Signed-off-by: Judah Rand &lt;17158624+judahrand@users.noreply.github.com&gt;
diff --git a/sdk/python/feast/infra/offline_stores/bigquery.py b/sdk/python/feast/infra/offline_stores/bigquery.py
@@ -256,8 +256,8 @@ def to_bigquery(
                 job_config = bigquery.QueryJobConfig(destination=path)
 
             if not job_config.dry_run and self.on_demand_feature_views:
-                job = _write_pyarrow_table_to_bq(
-                    self.client, self.to_arrow(), job_config.destination
+                job = self.client.load_table_from_dataframe(
+                    self.to_df(), job_config.destination
                 )
                 job.result()
                 print(f"Done writing to '{job_config.destination}'.")
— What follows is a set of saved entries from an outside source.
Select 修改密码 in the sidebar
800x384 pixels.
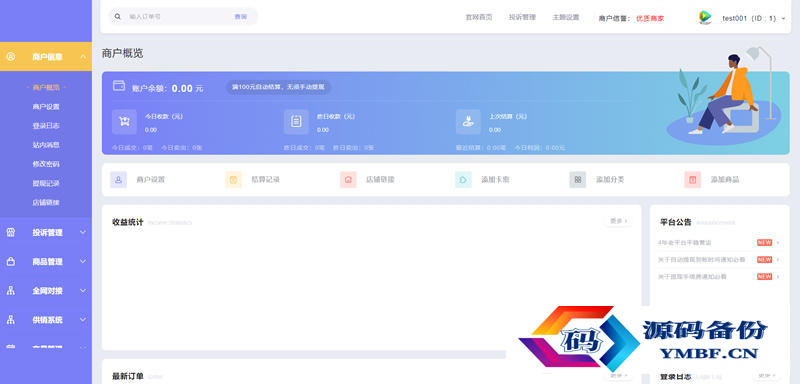46,164
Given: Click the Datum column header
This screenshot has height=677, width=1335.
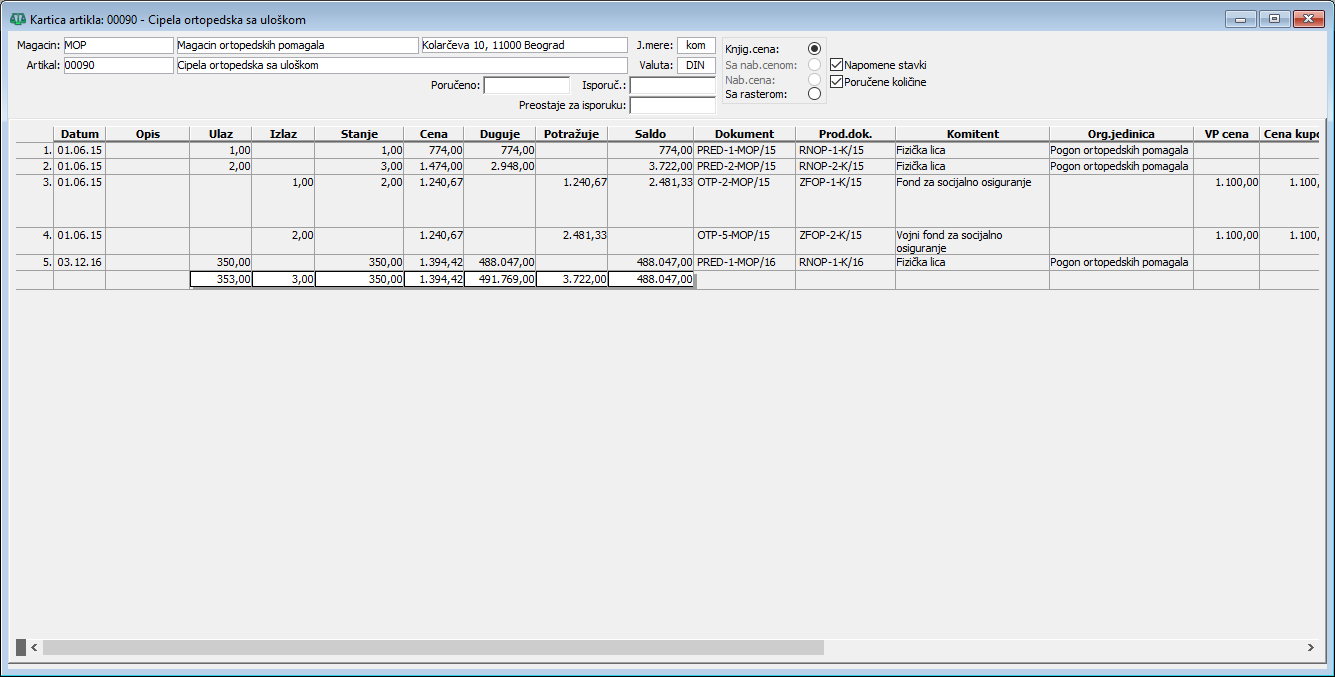Looking at the screenshot, I should (x=79, y=134).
@@ -366,7 +366,7 @@ def _upload_entity_df_and_get_entity_schema(
     elif isinstance(entity_df, pd.DataFrame):
         # Drop the index so that we dont have unnecessary columns
         entity_df.reset_index(drop=True, inplace=True)
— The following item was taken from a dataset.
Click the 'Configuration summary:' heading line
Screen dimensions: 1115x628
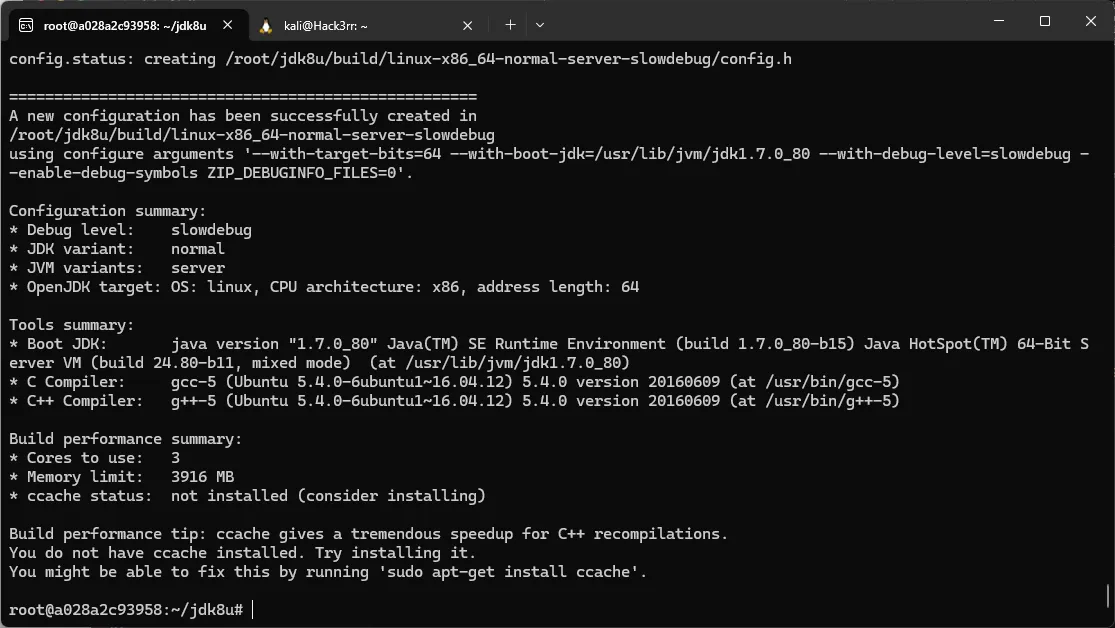click(107, 211)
-        job = _write_df_to_bq(client, entity_df, table_name)
+        job = client.load_table_from_dataframe(entity_df, table_name)
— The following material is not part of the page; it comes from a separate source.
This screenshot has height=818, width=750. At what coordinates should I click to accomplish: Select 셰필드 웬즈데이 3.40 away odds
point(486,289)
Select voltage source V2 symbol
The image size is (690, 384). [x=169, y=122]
         block_until_done(client, job)
         entity_schema = dict(zip(entity_df.columns, entity_df.dtypes))
     else:
@@ -400,44 +400,6 @@ def _get_bigquery_client(project: Optional[str] = None, location: Optional[str]
     return client
 
 
-def _write_df_to_bq(
-    client: bigquery.Client, df: pd.DataFrame, table_name: str
-) -> bigquery.LoadJob:
-    # It is complicated to get BQ to understand that we want an ARRAY<value_type>
-    # https://cloud.google.com/bigquery/docs/reference/rest/v2/tables#parquetoptions
-    # https://github.com/googleapis/python-bigquery/issues/19
-    writer = pyarrow.BufferOutputStream()
-    pyarrow.parquet.write_table(
-        pyarrow.Table.from_pandas(df), writer, use_compliant_nested_type=True
-    )
-    return _write_pyarrow_buffer_to_bq(client, writer.getvalue(), table_name,)
-
-
-def _write_pyarrow_table_to_bq(
-    client: bigquery.Client, table: pyarrow.Table, table_name: str
-) -> bigquery.LoadJob:
-    # It is complicated to get BQ to understand that we want an ARRAY<value_type>
-    # https://cloud.google.com/bigquery/docs/reference/rest/v2/tables#parquetoptions
-    # https://github.com/googleapis/python-bigquery/issues/19
-    writer = pyarrow.BufferOutputStream()
-    pyarrow.parquet.write_table(table, writer, use_compliant_nested_type=True)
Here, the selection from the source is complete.